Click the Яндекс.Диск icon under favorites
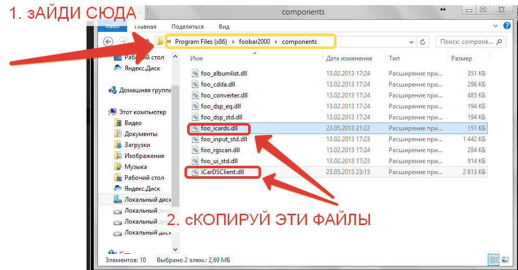 [x=117, y=68]
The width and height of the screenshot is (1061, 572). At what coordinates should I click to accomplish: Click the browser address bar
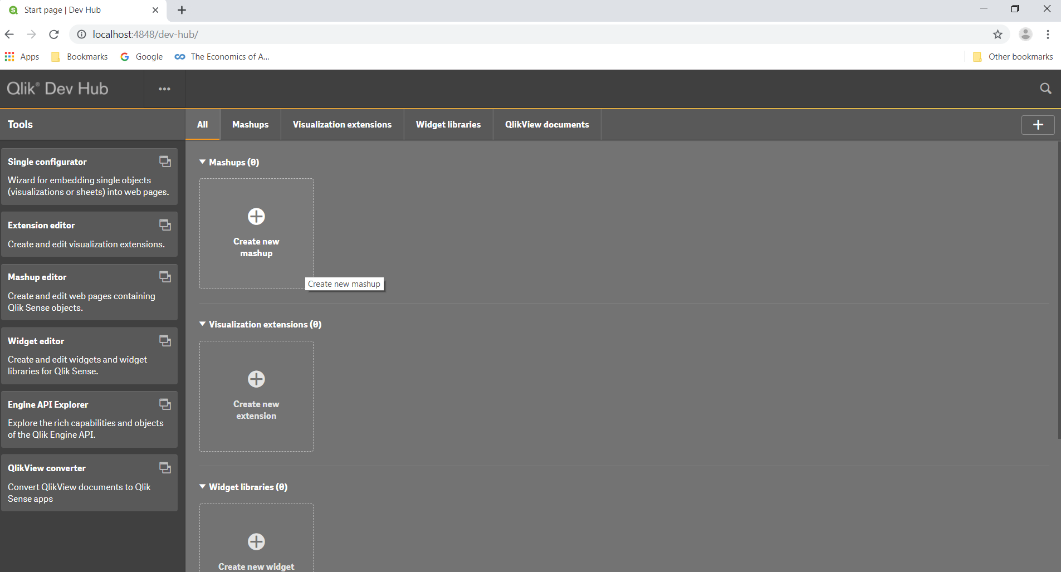click(535, 35)
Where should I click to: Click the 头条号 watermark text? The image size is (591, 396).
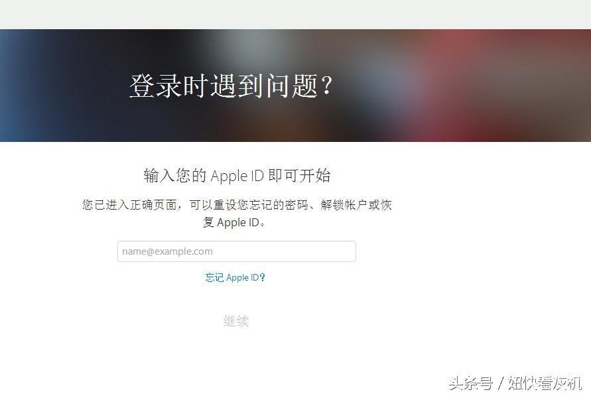pyautogui.click(x=471, y=383)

ASSIGNMENT:
With the pictures removed, return each record above exactly as given.

EXERCISE OUTPUT:
Click the Яндекс.Диск icon under favorites
 [x=117, y=68]
The width and height of the screenshot is (1061, 572). At what coordinates should I click to accomplish: Click the browser address bar
click(535, 35)
Where should I click to: Click the 头条号 watermark text? The image size is (591, 396).
pyautogui.click(x=471, y=383)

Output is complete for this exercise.